A Itália é também um importante produtor de cânhamo há séculos, sendo o clima italiano particularmente favorável ao cultivo desta planta, em particular, os agricultores italianos produziram cânhamo por duas razões, em primeiro lugar, por um lado, porque crescia em terras difíceis de cultivar (solos arenosos e zonas pantanosas nas planícies fluviais), e por outro, porque havia sempre necessidade de plantas ‘oleosas’ (combustível, luz), plantas ‘fibrosas’ (têxteis, papel, cordas) e forragens (sementes e folhas) para o gado produtivo. Bolonha e Ferrara destacaram-se no cultivo do cânhamo, e o mais importante agrónomo bolonhesa do século XVII, Vincenzo Tanara, testemunha a vitalidade da economia do cânhamo em Bolonha com uma longa e precisa descrição da técnica de cultivo. Graças à qualidade do seu cânhamo, a Itália, o worldʼs segundo maior produtor, tornou-se o primeiro fornecedor da marinha britânica e o primeiro do mundo pela qualidade do seu produto.
Em Italyʼs melhor período, mais de 120.000 hectares foram cultivados com cânhamo, com um rendimento anual próximo dos 800.000 quintais. Depois houve um desaparecimento gradual da cultura do cânhamo italiano. Entre as principais causas estavam: a aplicação de leis que regem os narcóticos, a ausência de processadores da matéria-prima e, portanto, a falta de sementes e variedades, para não mencionar a presença de outros negócios substitutos e lucrativos.

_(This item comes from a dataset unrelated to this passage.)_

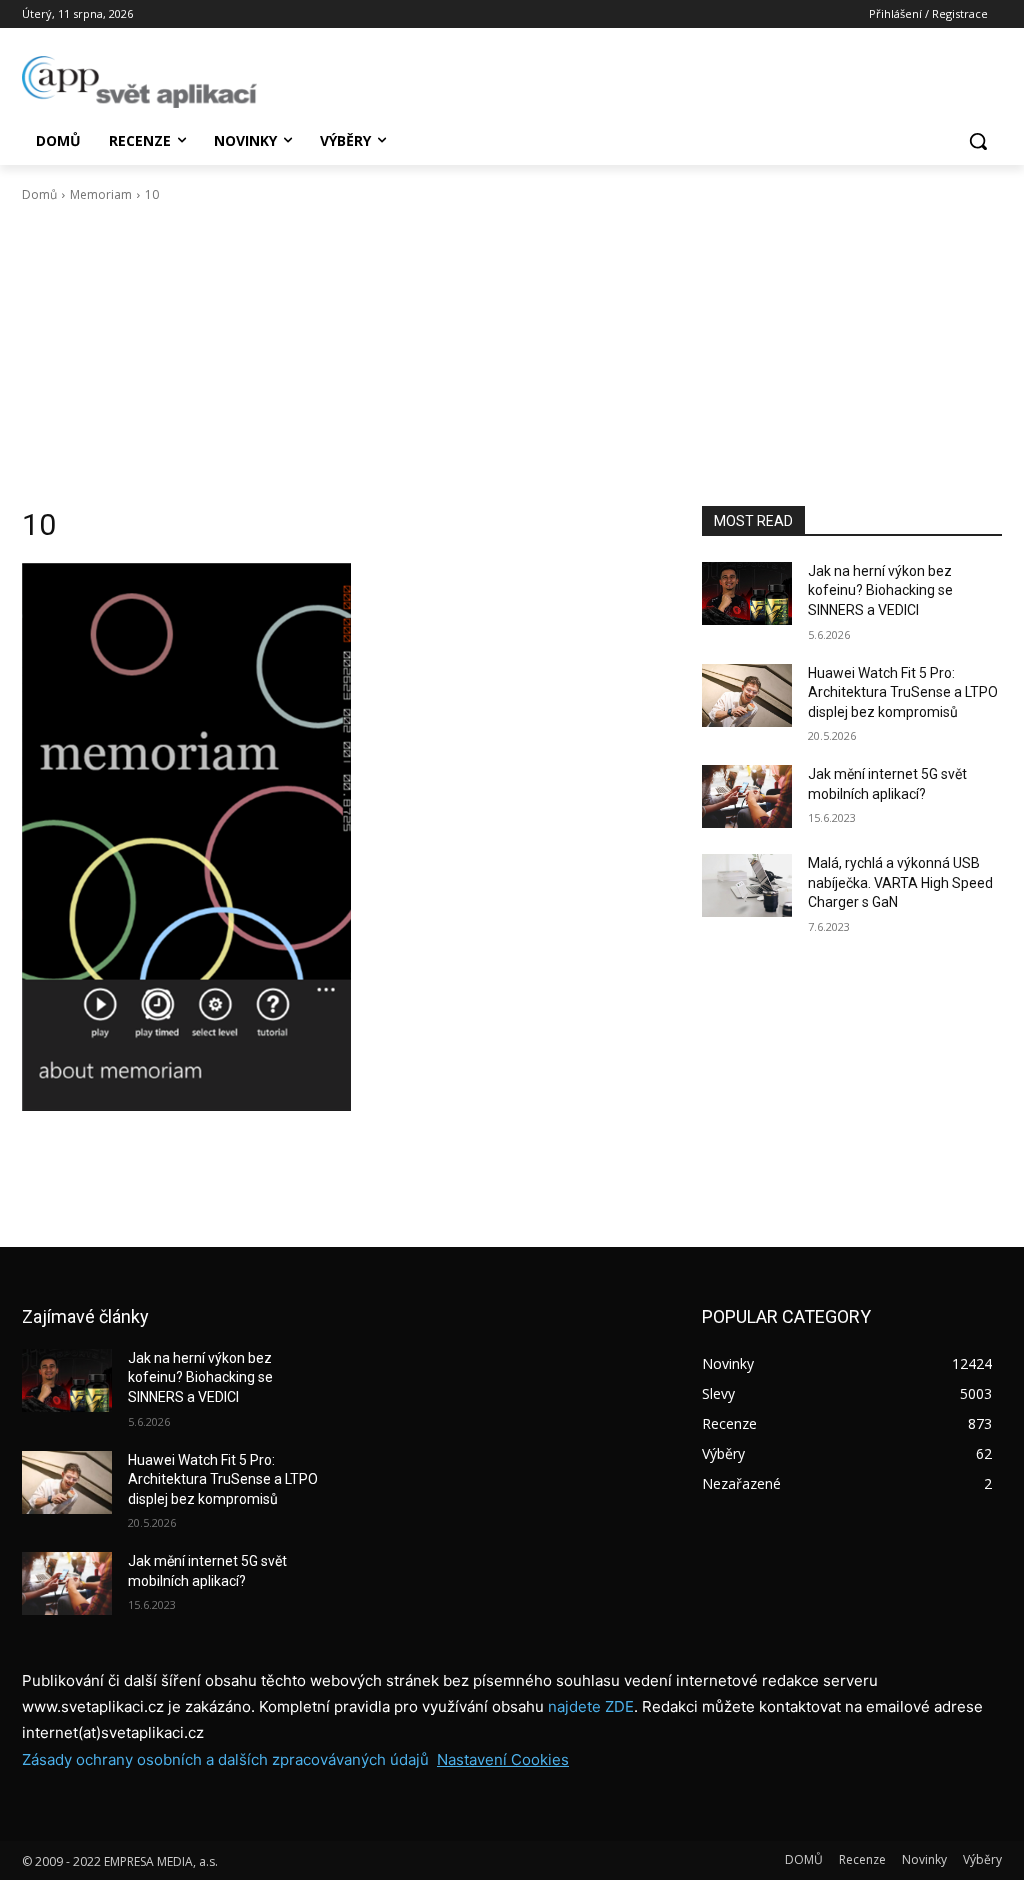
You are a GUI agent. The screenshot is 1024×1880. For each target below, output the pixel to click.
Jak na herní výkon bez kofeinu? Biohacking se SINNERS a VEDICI (880, 590)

Foi apenas em 1998, e graças à contribuição da UE, que o cultivo industrial de cânhamo foi retomado em Itália, mas nunca tanto como costumava ser.

Conclusões
Desde a sua chegada até aos dias de hoje, o cânhamo tem sido utilizado para os mais diversos fins: como papel para escrever a Bíblia de Guttemberg (1453) e para as velas das caravelas de Cristóvão Colombo em 1492. Recordamos também a constituição dos Estados Unidos da América escrita em papel de cânhamo e o mais recente Carro Corporal de Cânhamo completado por Henry Ford em 1937.
O cânhamo ao longo da história tem sido frequentemente confundido com a marijuana, ambas as variantes da Cannabis, sem clarificar o uso medicinal, industrial e recreativo da planta.
Em 1927, a Louisiana foi o primeiro estado a proibi-la, seguido pelo Colorado em 1929. Foi precisamente 1937 que marcou o início da demonização do nosso amado cânhamo: uma lei federal americana chamada “Marijuana Tax Act” proibiu a sua utilização, venda e cultivo no país. Com a campanha, ou melhor, a propaganda para denegrir o cânhamo, em breve quase todo o mundo começou a proibi-lo.
Após a queda no esquecimento desta planta maravilhosa e após anos de erros e horrores, é finalmente tempo de o cânhamo regressar à sua antiga glória.